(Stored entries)

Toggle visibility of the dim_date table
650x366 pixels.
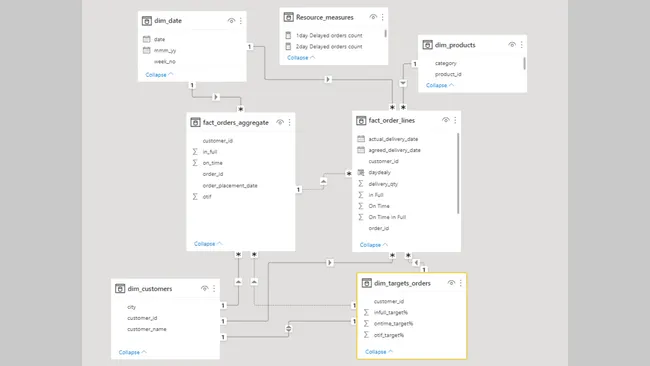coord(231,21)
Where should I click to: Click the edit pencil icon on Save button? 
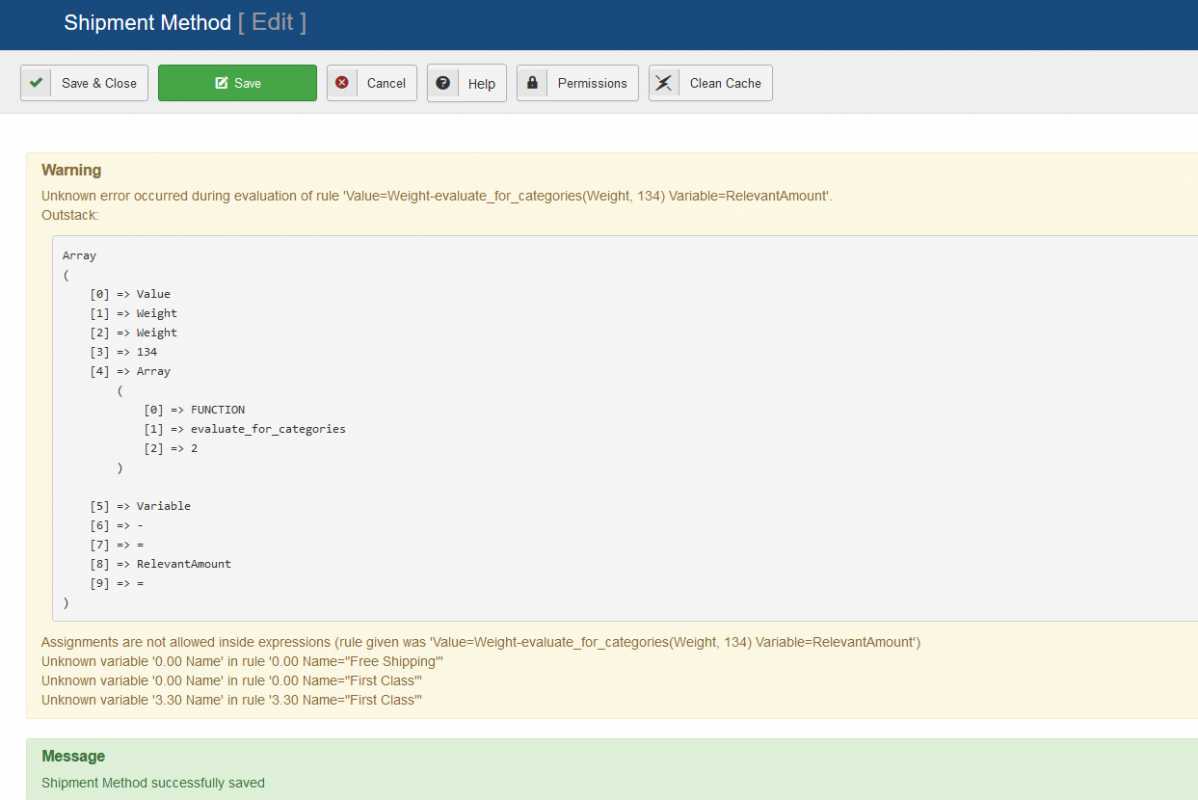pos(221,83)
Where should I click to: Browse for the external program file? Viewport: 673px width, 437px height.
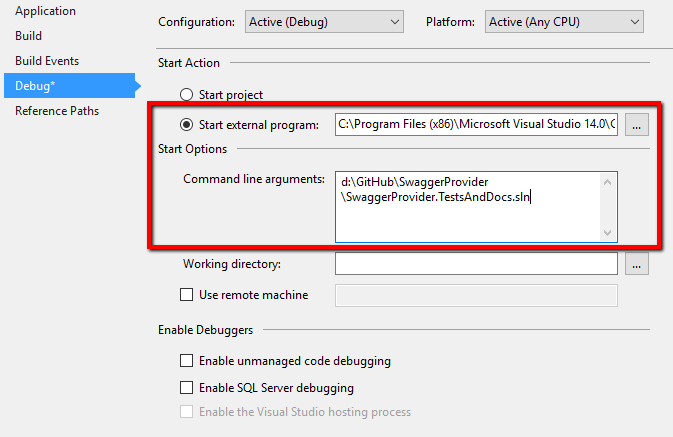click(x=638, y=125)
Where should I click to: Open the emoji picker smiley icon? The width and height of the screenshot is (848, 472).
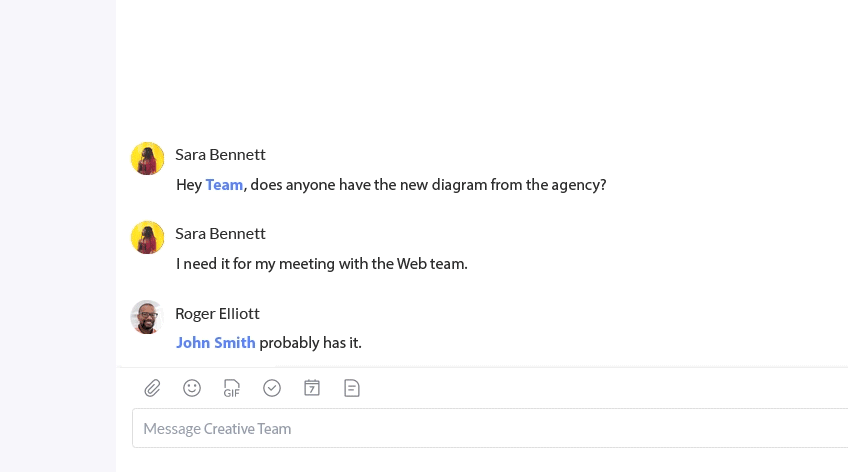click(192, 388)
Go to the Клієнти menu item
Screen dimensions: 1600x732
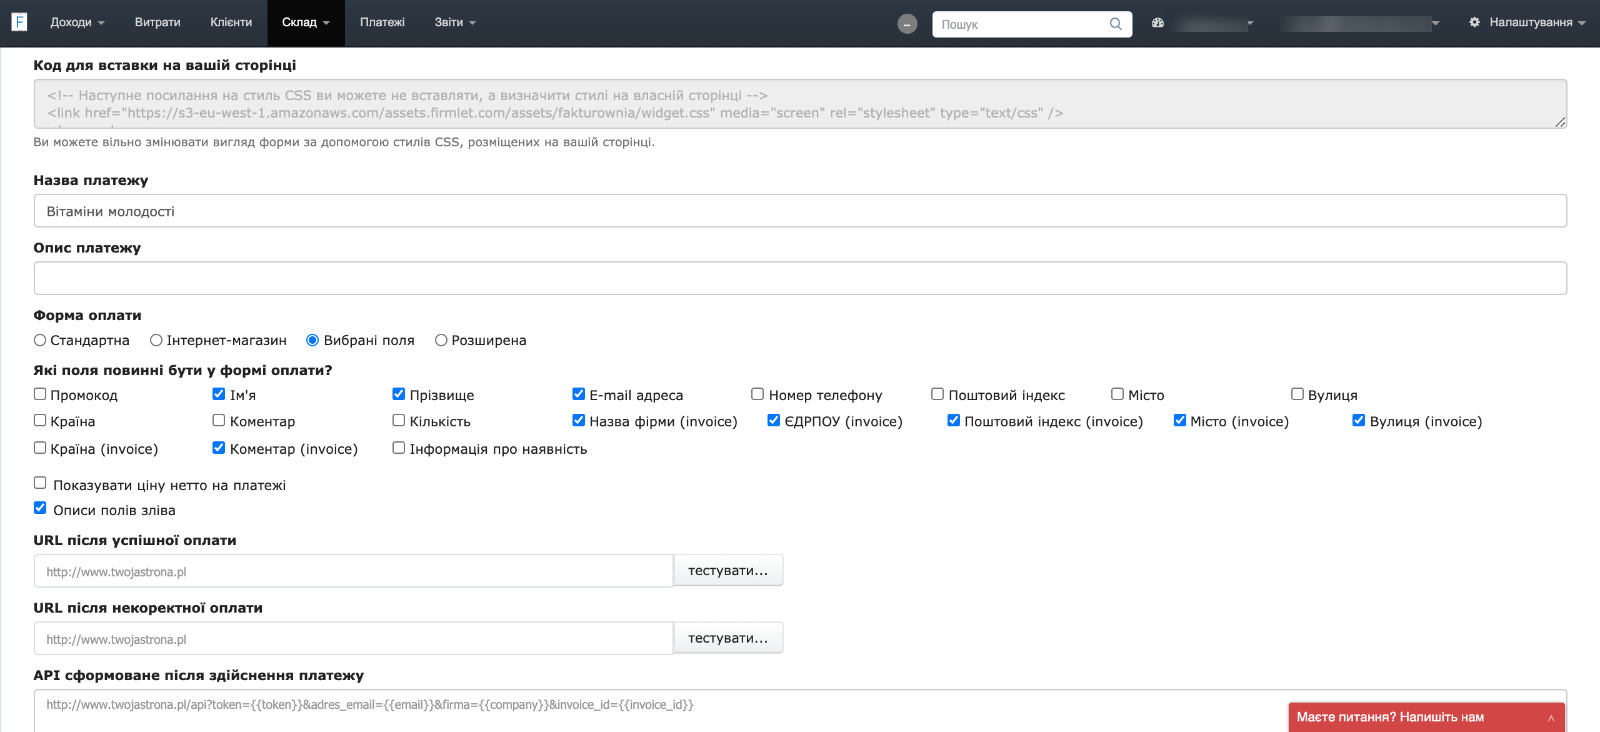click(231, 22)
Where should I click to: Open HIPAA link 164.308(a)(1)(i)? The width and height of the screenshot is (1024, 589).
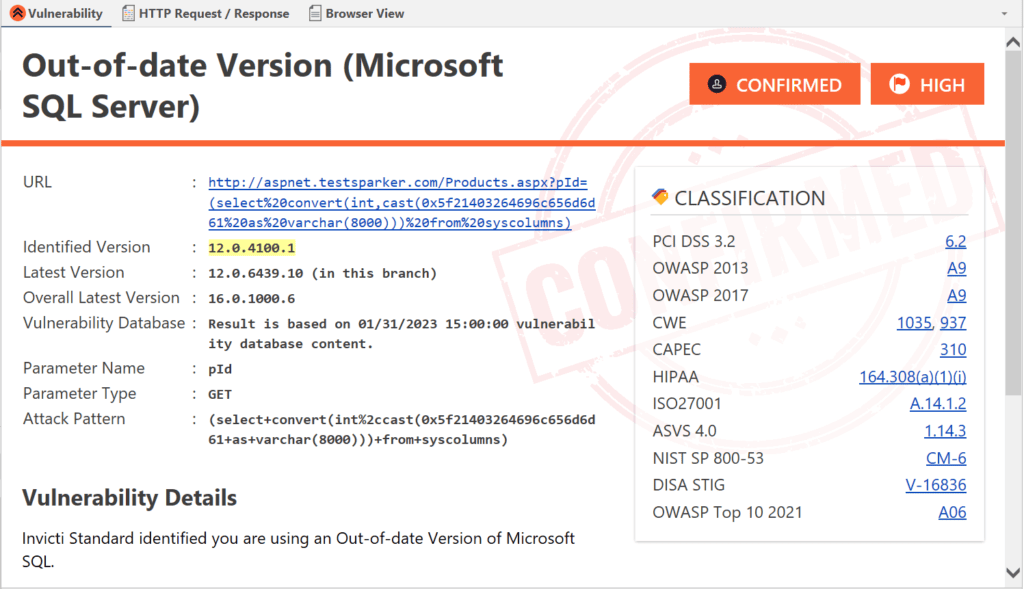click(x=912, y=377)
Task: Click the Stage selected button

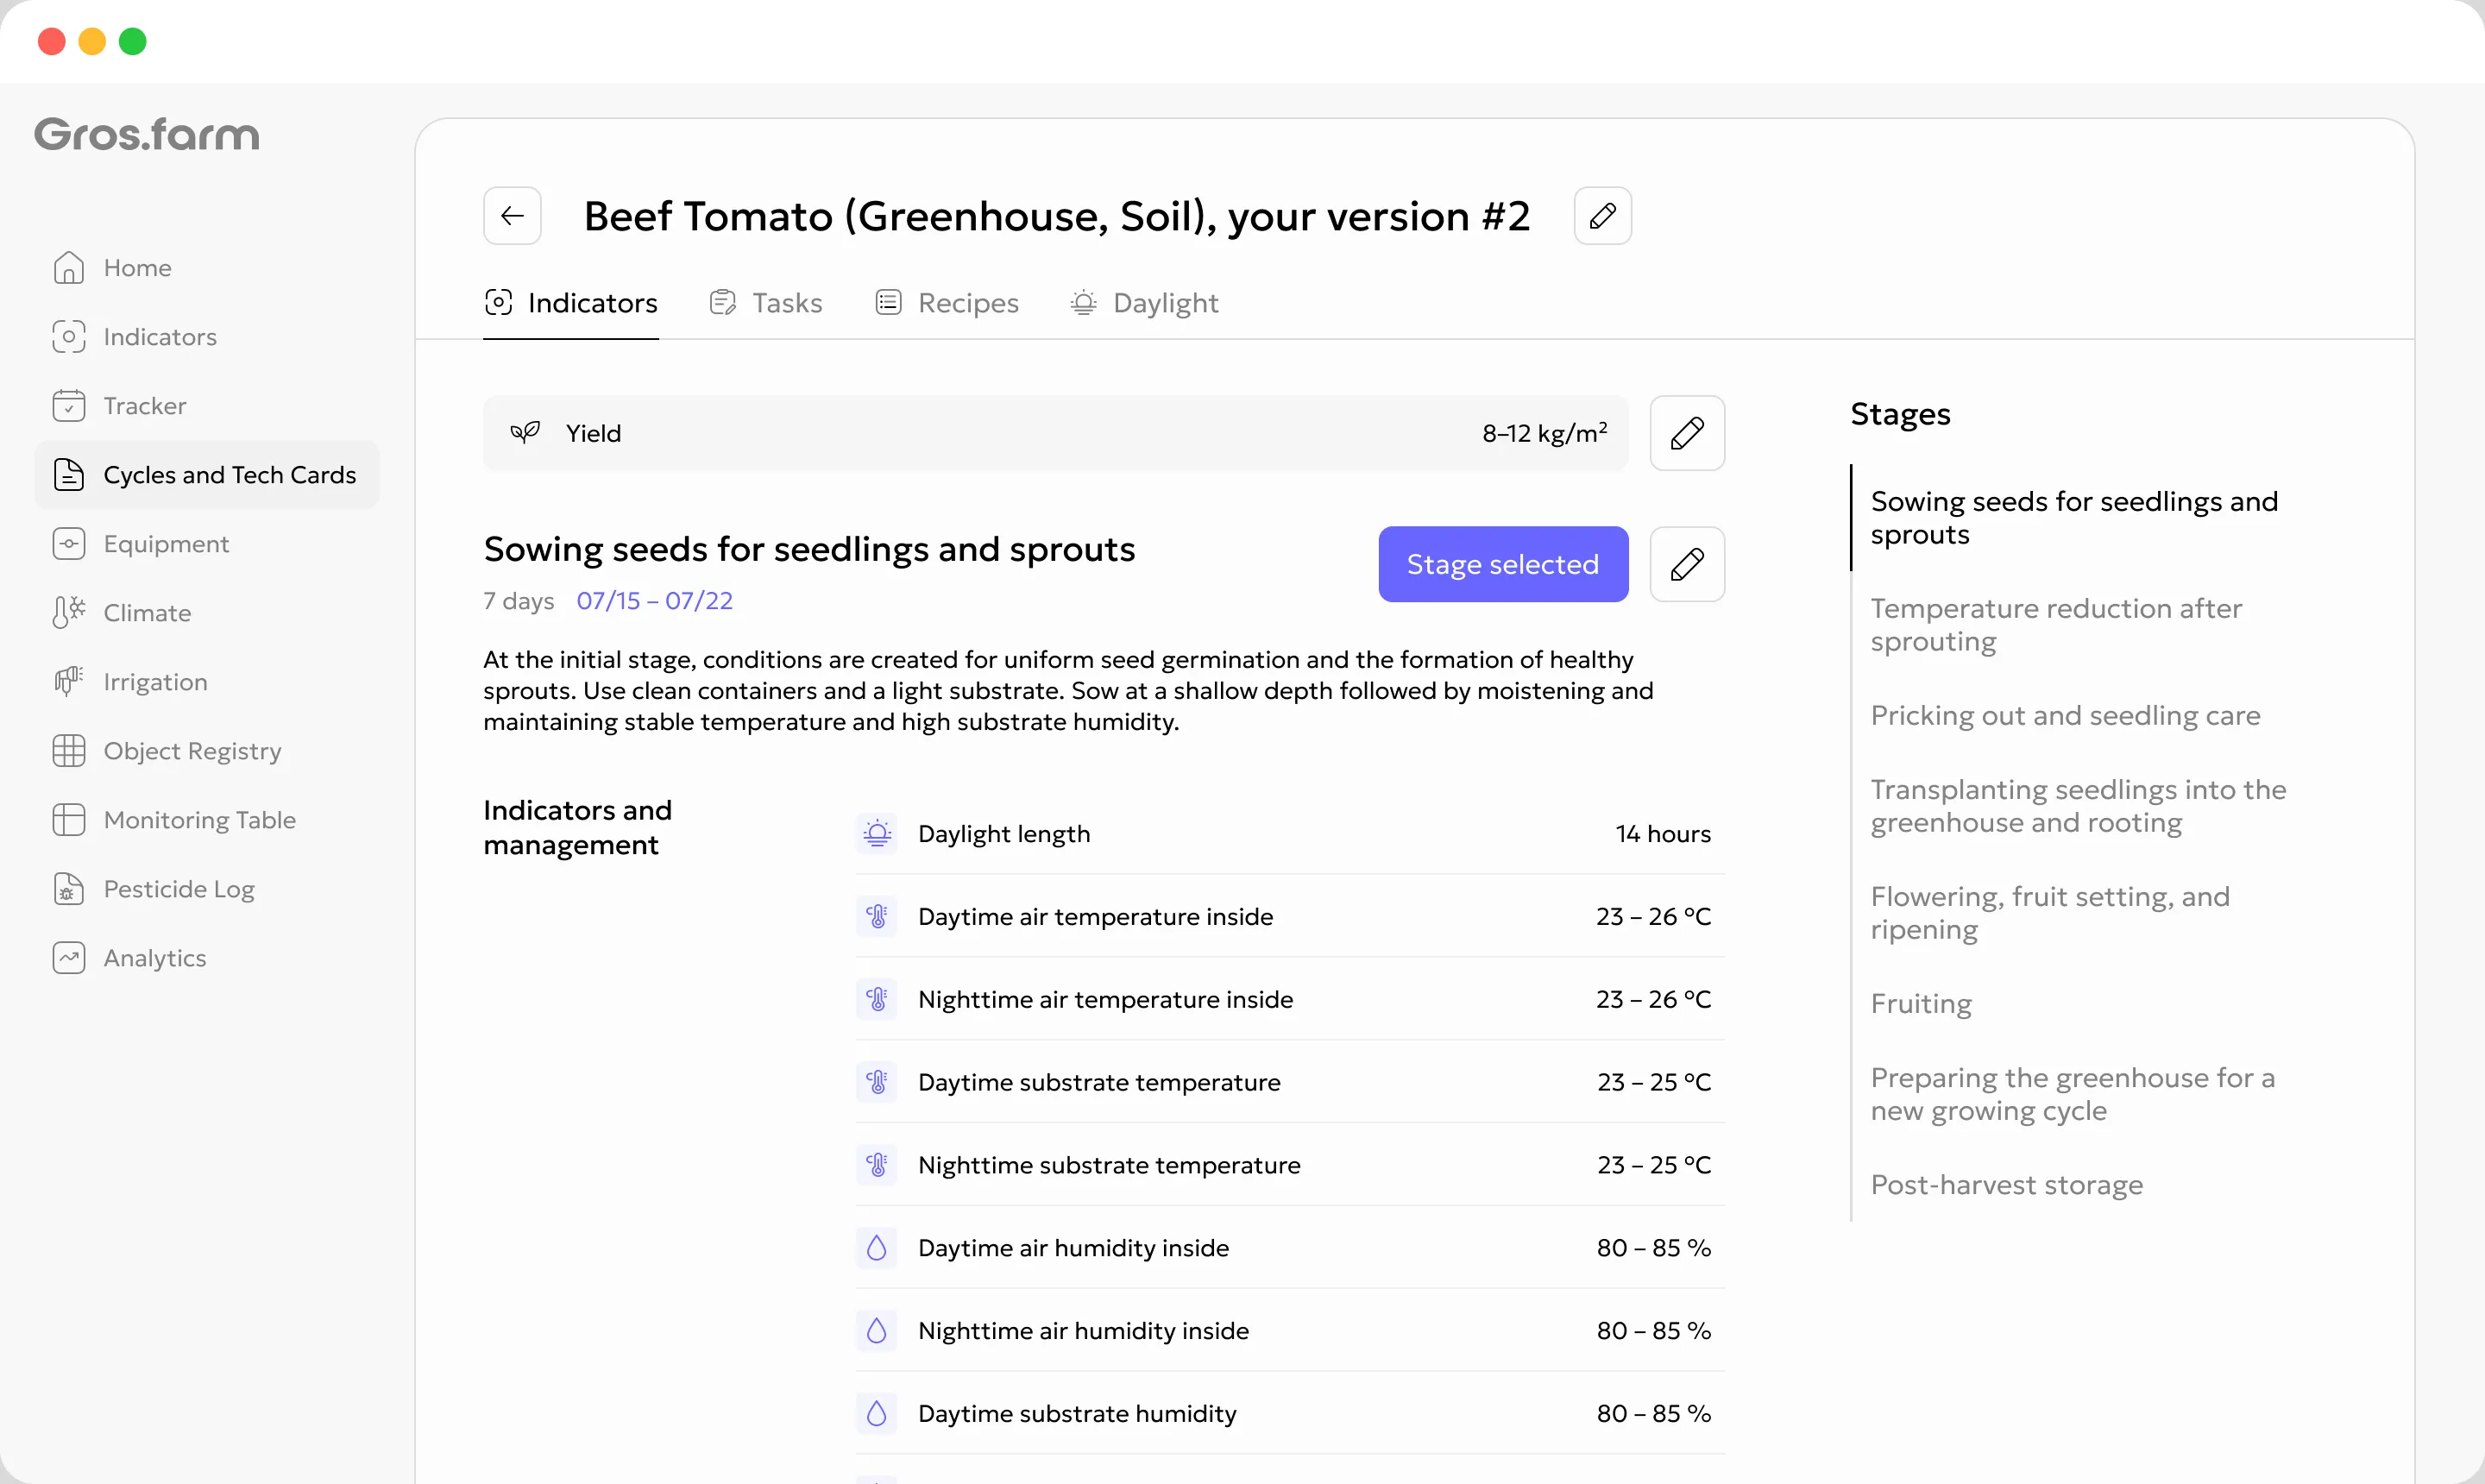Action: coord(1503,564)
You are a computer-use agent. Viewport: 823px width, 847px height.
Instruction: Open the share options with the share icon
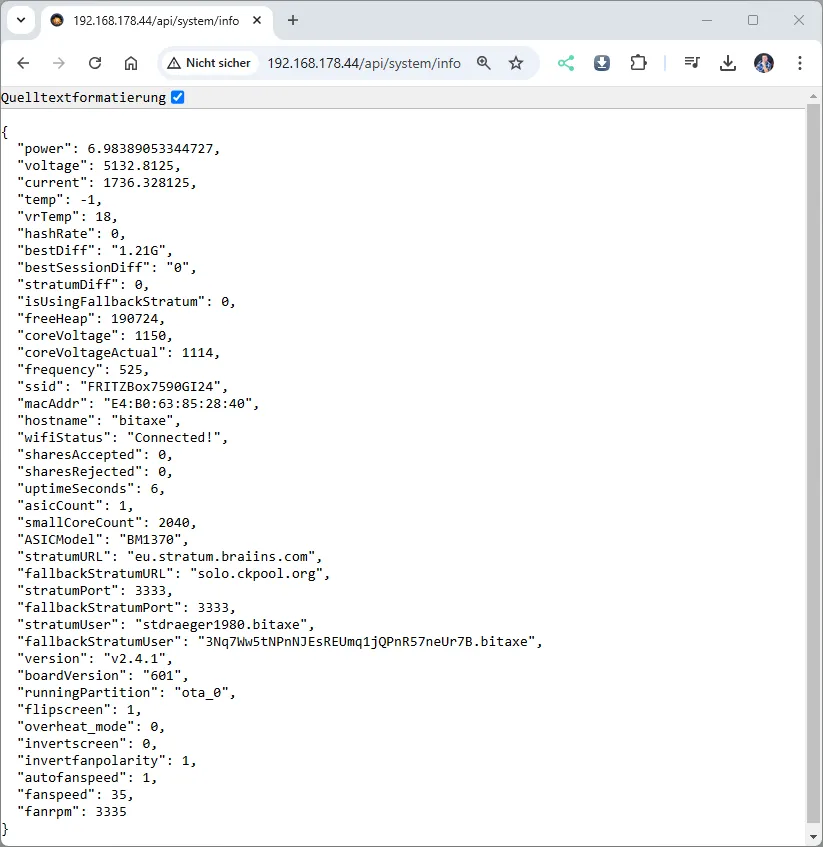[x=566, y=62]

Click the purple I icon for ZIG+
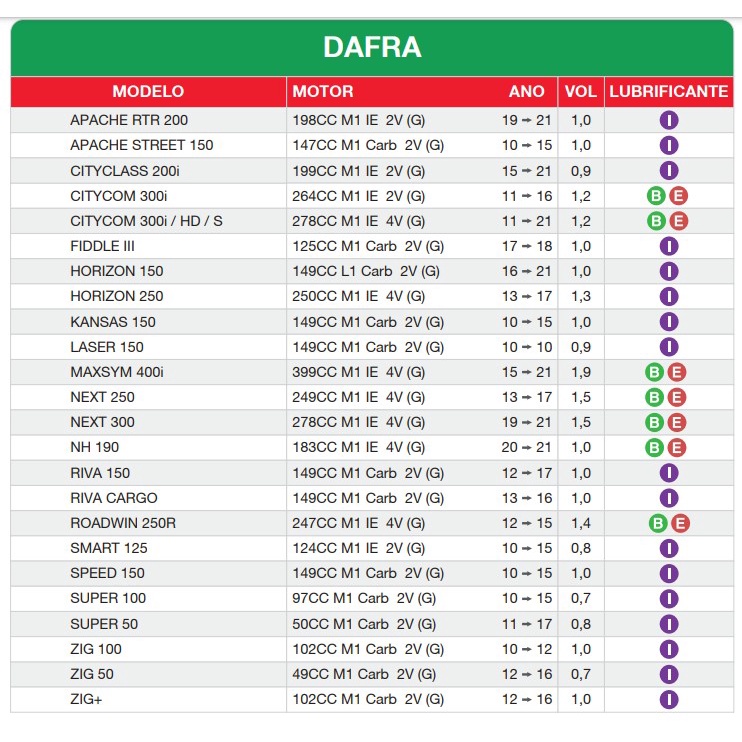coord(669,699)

> _Aim of the exercise_
Only the pictures are to be left out; write out all the other data exactly.

> _Solution_
Toggle visibility of the dim_date table
650x366 pixels.
coord(231,21)
Where should I click to: Click the edit pencil icon on Save button? 
pos(221,83)
Where should I click to: Browse for the external program file? Viewport: 673px width, 437px height.
click(x=638, y=125)
Where should I click to: Open the emoji picker smiley icon? The width and height of the screenshot is (848, 472).
click(192, 388)
Go to the Клієнти menu item
Screen dimensions: 1600x732
click(231, 22)
Where should I click to: Open HIPAA link 164.308(a)(1)(i)? The width and height of the screenshot is (1024, 589).
click(x=912, y=377)
Task: Click the Stage selected button

Action: coord(1503,564)
You are a computer-use agent. Viewport: 823px width, 847px height.
Instruction: Open the share options with the share icon
[x=566, y=62]

Click the purple I icon for ZIG+
coord(669,699)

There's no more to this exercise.